Work order
Only the lines from the one containing "Task: Toggle mute on track 2" through the last line of the data below belong in your answer, copied exactly and without pictures.

The data
========================================================================

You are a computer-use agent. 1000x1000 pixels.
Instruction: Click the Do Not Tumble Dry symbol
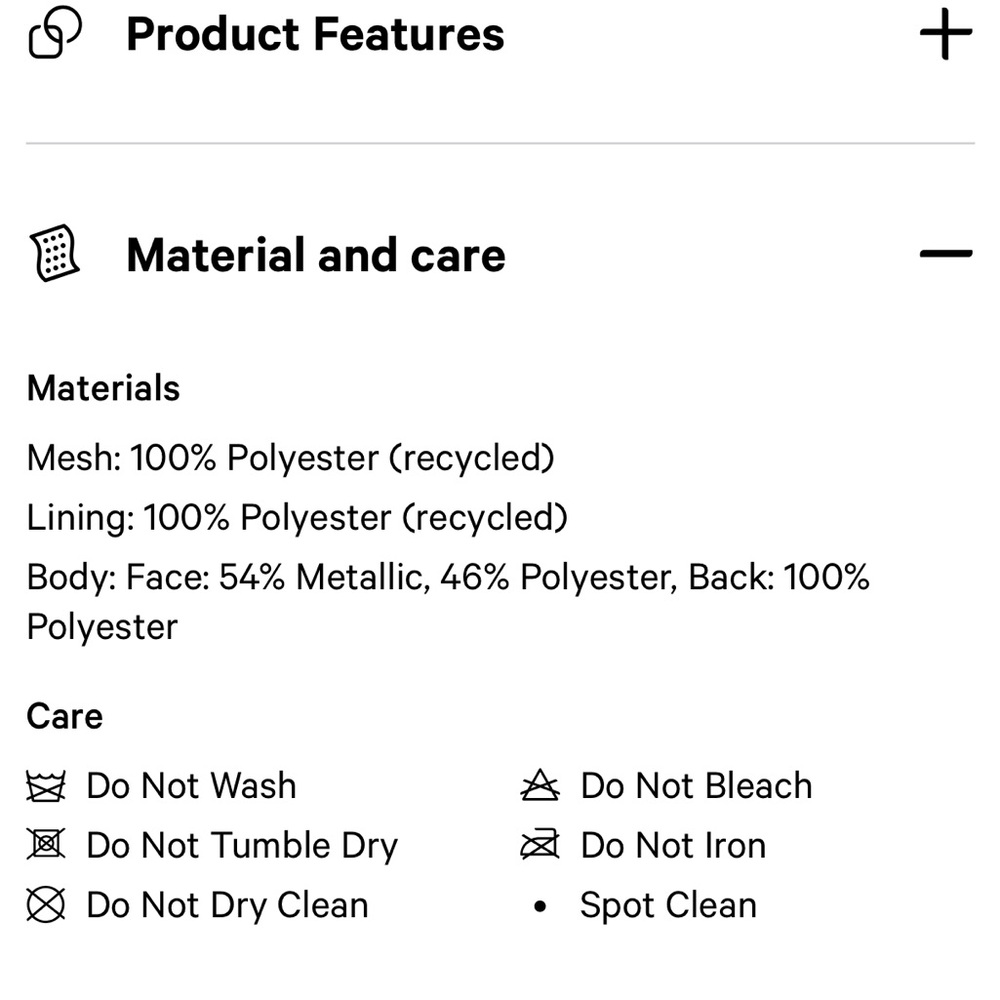pos(46,844)
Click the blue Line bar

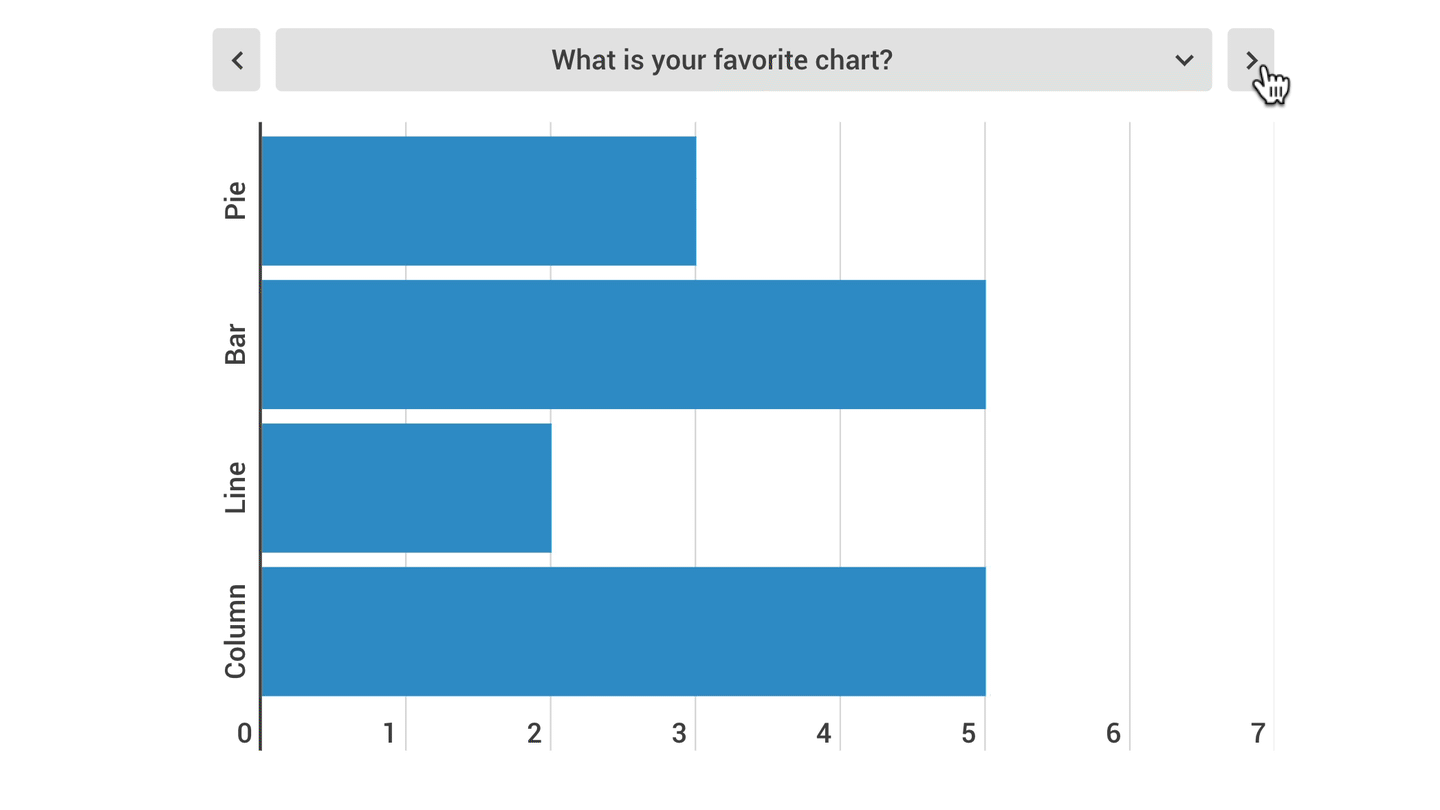pyautogui.click(x=406, y=488)
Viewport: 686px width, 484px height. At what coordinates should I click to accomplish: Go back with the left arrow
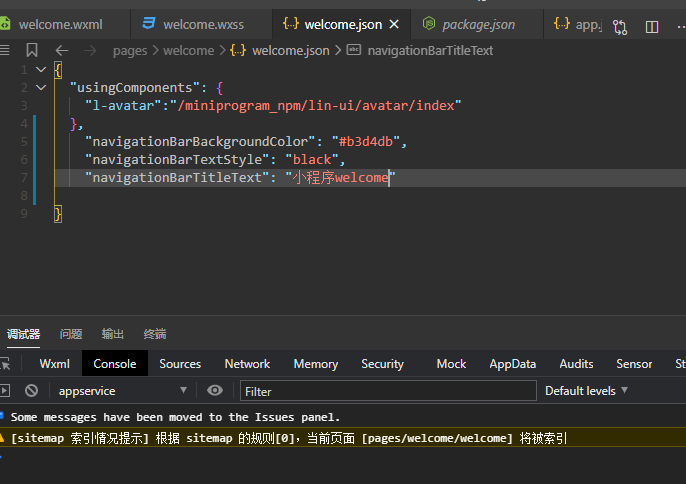pyautogui.click(x=62, y=50)
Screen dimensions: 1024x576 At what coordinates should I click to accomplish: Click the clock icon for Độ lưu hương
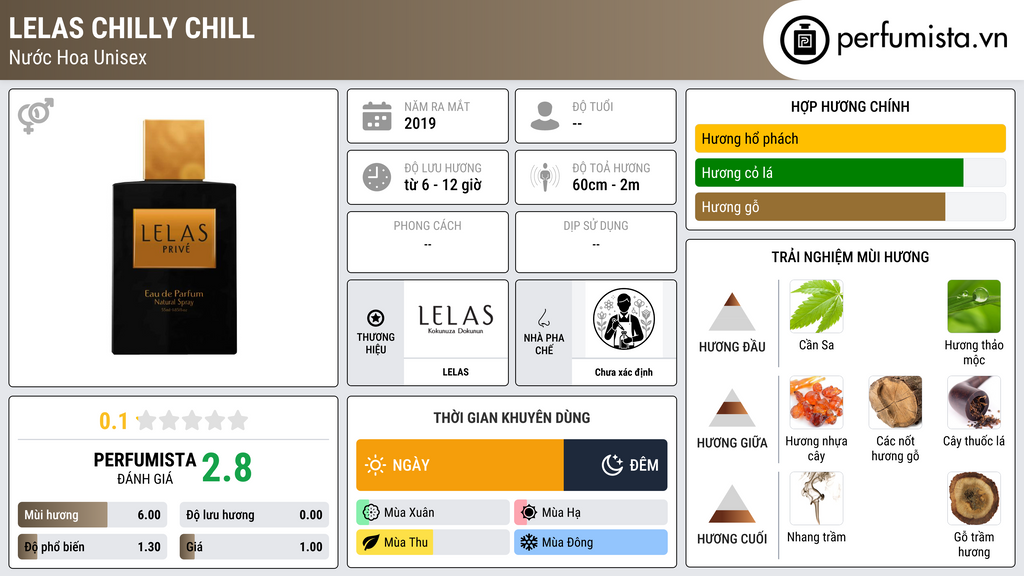click(377, 177)
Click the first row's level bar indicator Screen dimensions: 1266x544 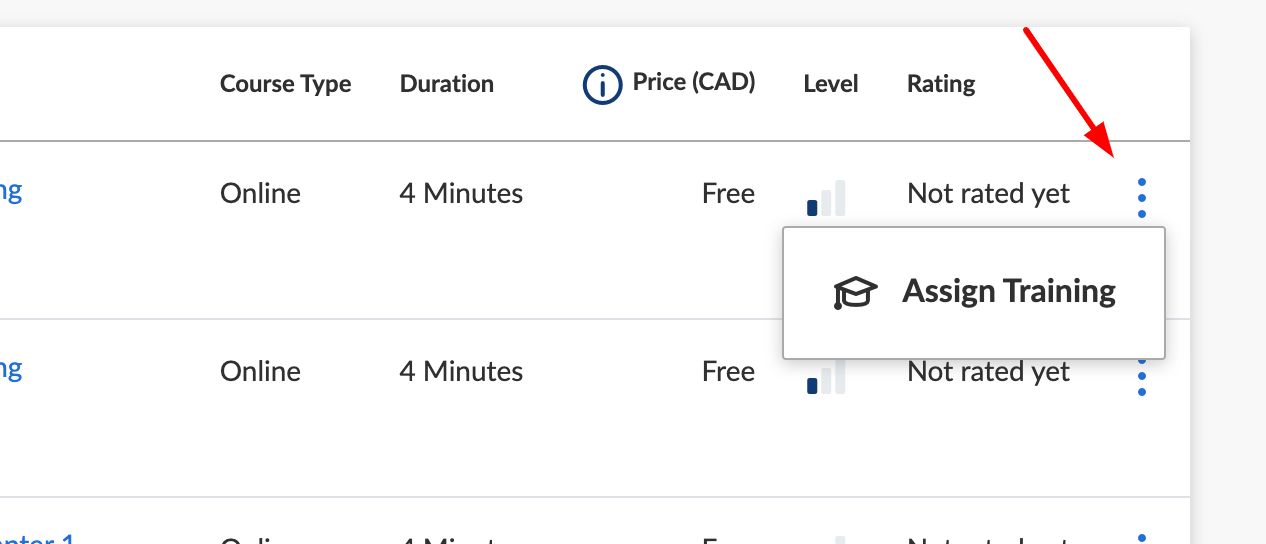[826, 198]
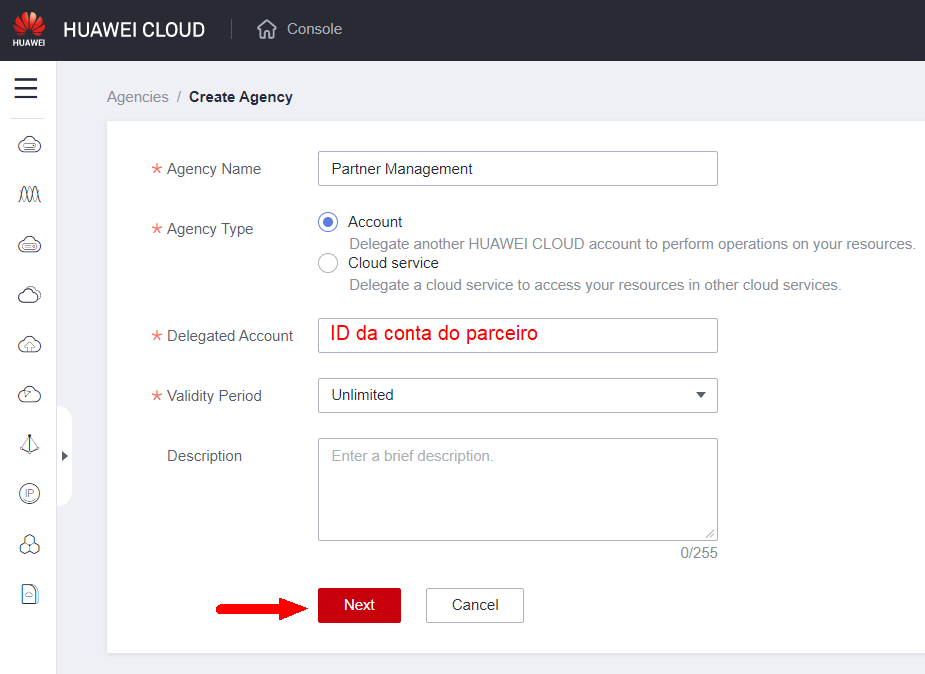Click the Huawei logo

click(29, 29)
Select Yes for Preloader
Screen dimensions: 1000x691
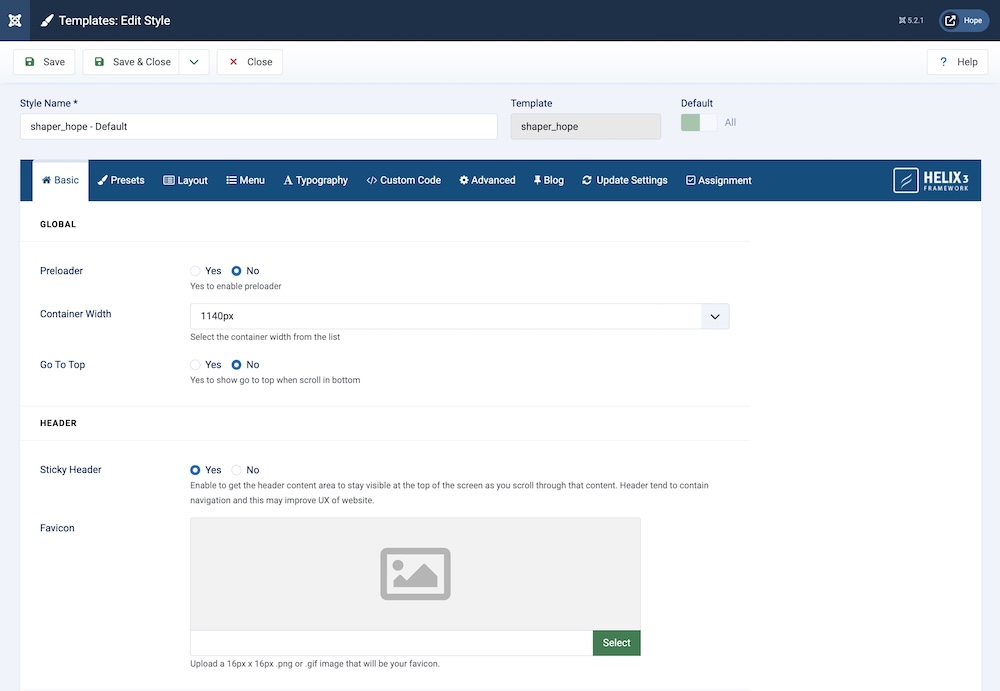196,271
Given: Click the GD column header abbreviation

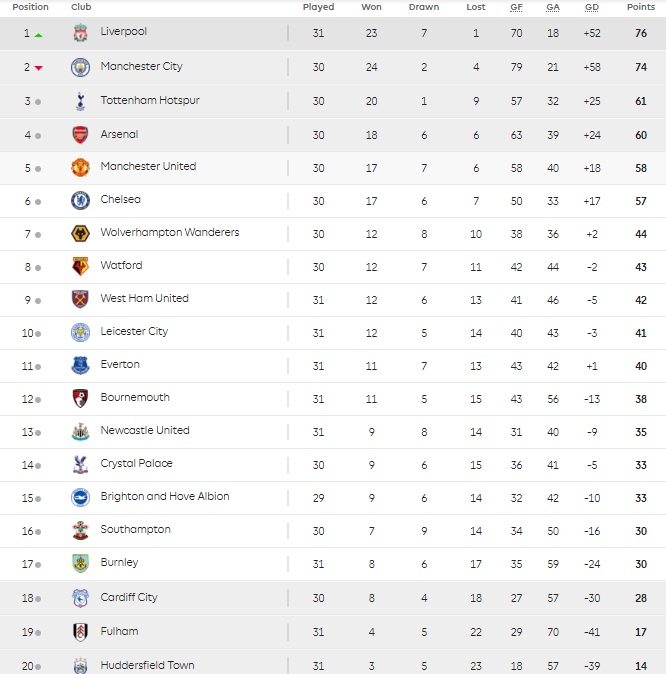Looking at the screenshot, I should [592, 7].
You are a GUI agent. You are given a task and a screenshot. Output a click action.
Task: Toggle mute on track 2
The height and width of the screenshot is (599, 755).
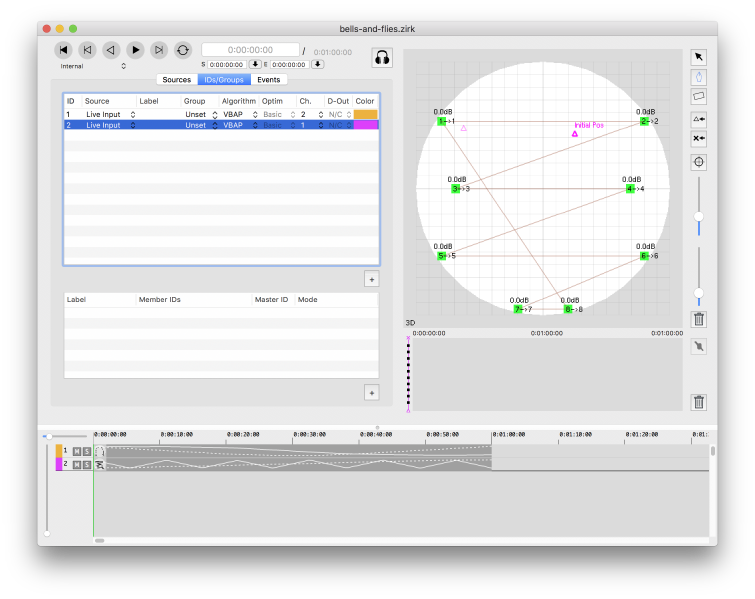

========================================================================

Solution for this problem
Task: Toggle mute on track 2
The height and width of the screenshot is (599, 755).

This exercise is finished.